そこをコルセア――暴風が襲いかかった。覆い被さるように降下し、5インチFFAR改を発射。
投錨していたD級軽巡洋艦『ダニーデン』は、頭上をすり抜けるように飛んでいく暴風のロケット弾を艦橋を中心に打ち込まれた。そして発動した障壁によって艦体が引き裂かれ、爆沈する。
イギリスのD級軽巡洋艦――排水量4900トン。日本でいうところの5500トン型軽巡に近い旧式艦は、現地の鹵獲艦艇と共に警備に当たっていたが、空の敵に奇襲されてやられた。
またしても日本軍の奇襲。港は混沌と化すが、この状況で素早く行動に移れた現地部隊があった。
レシフェ内にあるイルバ飛行場である。ここの滑走路脇の待機スポットに駐機されているスクランブル要員のヴォンヴィクス戦闘機が、垂直離陸によってただちに出撃したのだ。
南米北部に米軍が上陸し、その航空隊も派遣されて以来、緊急発進態勢が取られ、飛行場は、いつでも迎撃可能な状態を維持していた。
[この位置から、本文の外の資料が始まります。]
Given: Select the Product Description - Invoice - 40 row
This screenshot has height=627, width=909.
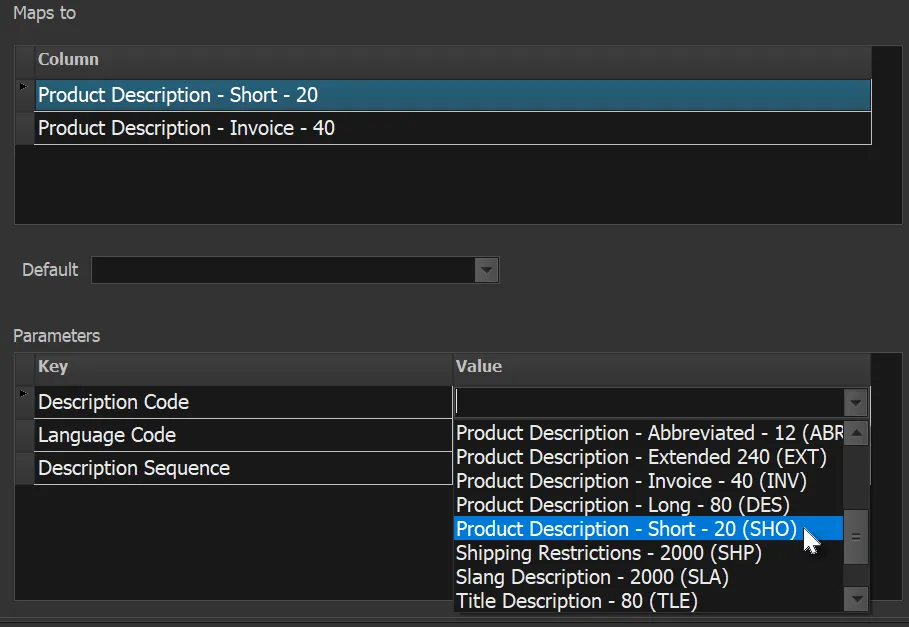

ただちに上がった5機のヴォンヴィクス戦闘機だが、そこへ爆撃を終えた暴風が突っ込んできた。
暴風の原型であるF4Uコルセアは、戦闘機である。爆弾を積み、対地・対艦攻撃も可能な戦闘爆撃機だが、本職は敵戦闘機を落とすことにある。
プラット&ホイットニー、ダブルワスプ2000馬力エンジンが唸る。加速も凄まじく伸びてくる暴風は、一挙にヴォンヴィクスの懐に飛び込んだ。両翼の12.7ミリ機関銃が弾幕を形成、計六丁の猛撃を浴びて火を噴く異世界帝国戦闘機。
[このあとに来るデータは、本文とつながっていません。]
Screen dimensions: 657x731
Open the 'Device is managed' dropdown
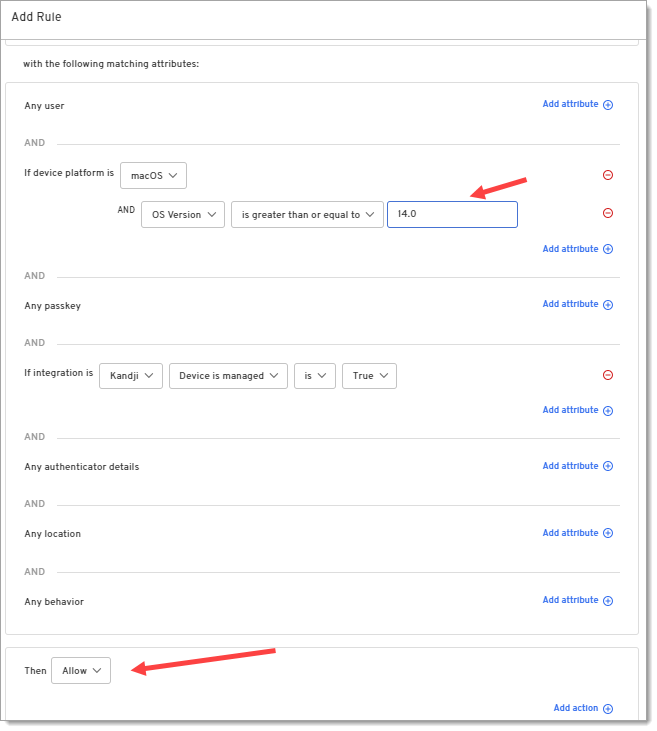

迎撃機が上がったのも束の間、イルバ飛行場では、次の迎撃機を上げるためにパイロットたちがそれぞれの機体へ走る。最初の警報を聞き、慌ててパイロットスーツをまとった異世界人たちだったが、駐機されている機体へと辿り着く前に、新たな日本機が飛行場に差し掛かった。
九六式陸上攻撃機。一式陸上攻撃機の前に採用されていた中型攻撃機である。
完成当時は、九六式艦上戦闘機と並び、日本の航空技術が世界に追いついたと自負された機体であったが、すでに旧式なのは事実。
より新型の一式陸攻が主力となるにつれ、輸送機仕様に改造されたり、練習航空隊の機として活用や、対潜警戒機などの後方任務などに活用されていた。
が、日本海軍の搭乗員不足の都合から、陸上攻撃機系統の縮小傾向が重なり、練習航空隊用の九六式陸攻も、別任務への割り当てがなされることになった。
そこに目をつけたのが、新設された第三航空艦隊である。T計画支援航空艦隊として、戦力を欲していた三航艦は、この割り当てが決まるまでの隙間をついて、30機前後の九六式陸攻の調達に成功。魔技研と武本重工の協力のもと、近代化と改造を施した。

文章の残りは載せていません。